Posted Tuesday 7th September 2021
The government’s response to the 2019 consultation on sexual harassment in the workplace was published over the summer on 21 July 2021 and details many potential legal developments in this area. Over half of the respondents stated that they had previously experienced sexual harassment at work.
The consultation dealt with a range of issues in terms of workplace harassment, perhaps most notably the potential extension to time limits for claims under the Equality Act from 3 months to 6 months. This will give potential claimants a lot more time consider whether to make a claim of harassment and the timeframe will more strongly align with internal processes such as grievances. The wider consensus is that this will additionally aid individuals who may not be aware of their rights and often do not realise they have a claim until the limitation period is almost up. This suggests we will be seeing more claims.
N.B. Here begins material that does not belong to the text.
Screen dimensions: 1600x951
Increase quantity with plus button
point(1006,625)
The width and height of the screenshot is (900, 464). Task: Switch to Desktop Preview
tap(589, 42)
A potential new duty for employers to prevent harassment has also proven popular, with 96% of respondents stating that employers should be required to protect their staff with preventative action. Legislative change is expected to place a duty to undertake all reasonable preventative steps on the employer. What this means in practice for employer liability and for HR managers is as yet unclear but at the very least employment policies and procedures will need to be revisited and scrutinised, including anti-harassment and bullying as well as grievance and disciplinary policies. It is likely however that an incident of harassment must have occurred before a claim can be made.
To contrast, employer liability resulting from third-party harassment has split opinion amongst the respondents. Whilst many support the idea of a duty to protect employees in this respect, whether this should require an actual incident to occur is more widely debated. The government response appeared reluctant to enforce liability ahead of an incident. Nonetheless, an ‘all reasonable steps’ approach and defence for third-party harassment is expected to be introduced.
Proposals that will not be implemented include a name and shame system, on the basis that it may encourage employers to shy away from a full procedure and instead cover up harassment claims. Calls for an external reporting body have also been discarded, given the existence of ACAS.
It is clear that there will be greater requirements for employers to have robust policies and procedures in place and for these to be fully implemented, acted upon and monitored. It is not enough simply to have a written policy in place. Training for staff and for HR managers will be necessary.
This article is for reference purposes only. It does not constitute legal advice and should not be relied upon as such. Specific legal advice about your specific circumstances should always be sought separately before taking or deciding not to take any action.